Australia has been making sparkling wine for over 150 years, using the traditional method (méthode champenoise) for its best wines. At the 1855 International Paris Exhibition, which directly gave rise to the classification of Bordeaux wines into five growths, Hunter Valley winemaker James King entered various wines, including a sparkling wine which the judges said, ‘Has a bouquet, body and flavour equal to the finest champagnes’. This wine was chosen to be served to Napoleon III during the closing ceremony of the exhibition.
Attention swung to Victoria in the later part of the century, and remained there until the 1990s, when Tasmania proved beyond doubt that it is the finest Australian region for the production of méthode champenoise sparkling wines.
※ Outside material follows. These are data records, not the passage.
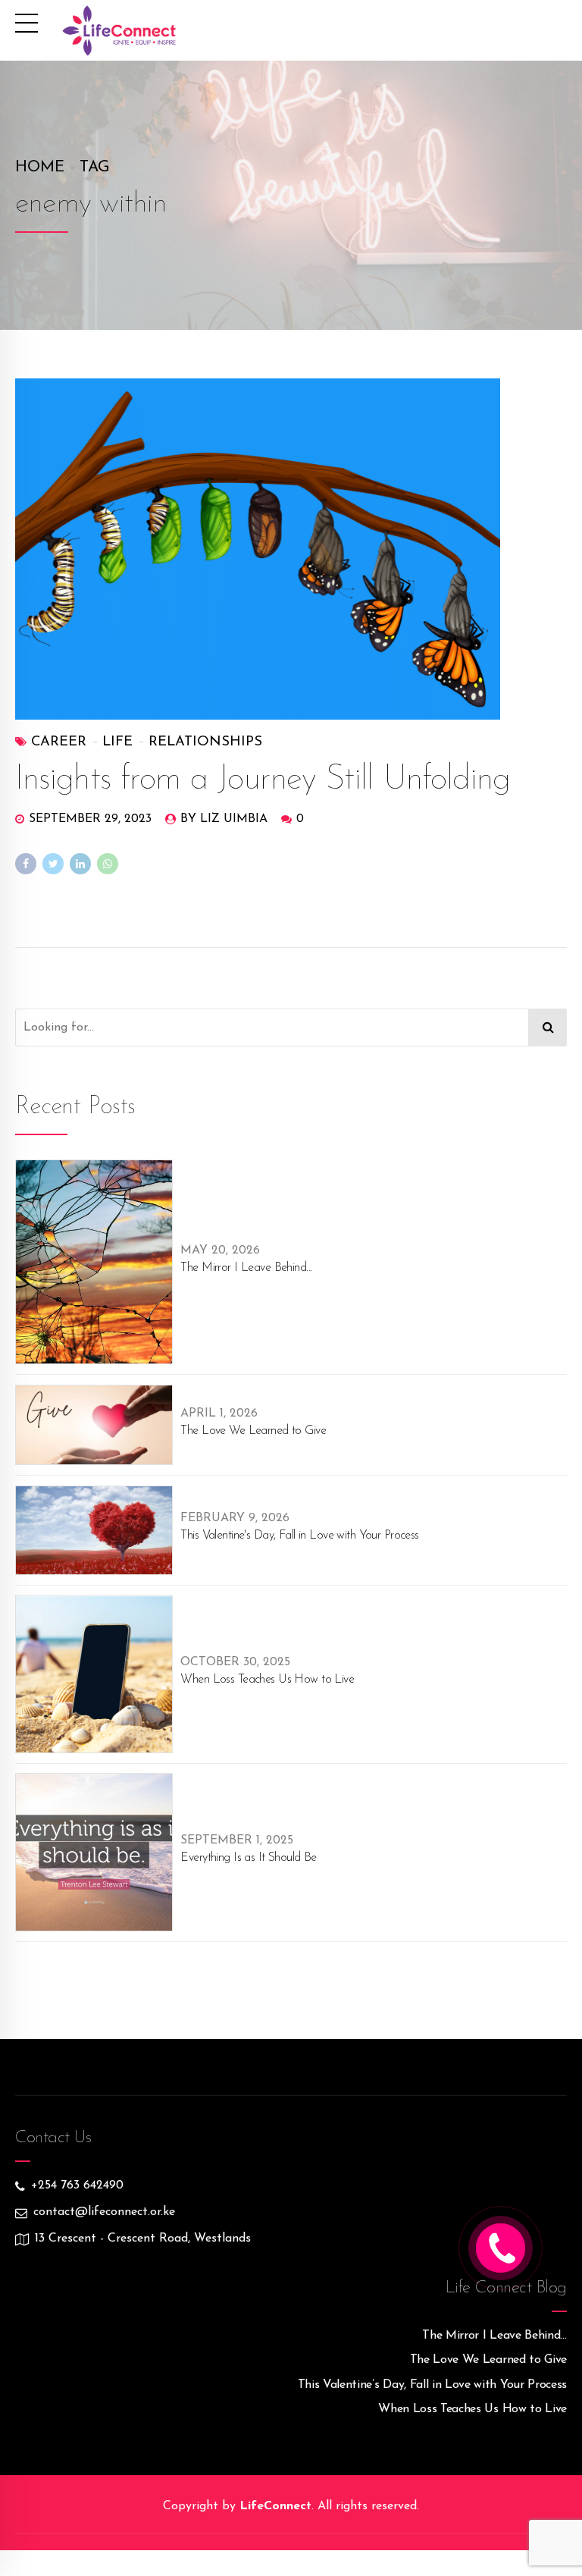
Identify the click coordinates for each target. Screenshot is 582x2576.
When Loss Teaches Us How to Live (267, 1680)
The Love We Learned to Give (253, 1431)
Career (58, 742)
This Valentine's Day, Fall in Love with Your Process (299, 1536)
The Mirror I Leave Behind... (245, 1268)
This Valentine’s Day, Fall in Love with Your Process (432, 2385)
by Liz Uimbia (224, 819)
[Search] (548, 1027)
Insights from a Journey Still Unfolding (262, 780)
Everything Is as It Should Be (248, 1858)
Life (117, 742)
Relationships (205, 742)
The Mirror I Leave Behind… (494, 2336)
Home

These are kept for up to 12 years on lees, and are every bit as complex as vintage champagne. Blanc de blanc, rose, non-vintage and vintage wines respectively made from chardonnay, pinot noir and pinot meunier are all produced.
Sherry and Port
These are fortified wines. Australia’s most famous is the 100-year-old Seppeltsfield Para Liqueur, only sold when it is (at least) 100 years old; it has no equal elsewhere in the world. One-hundred-year-old Madeira is superb, with incredible length and intensity, but not the same richness and body as the Para Liqueur. Likewise, the old muscats and muscadelles/topaques from North East Victoria have no corresponding styles in either Spain or Portugal. Malaga (from Spain) is the closest to these wines in terms of richness, but cannot equal their complexity.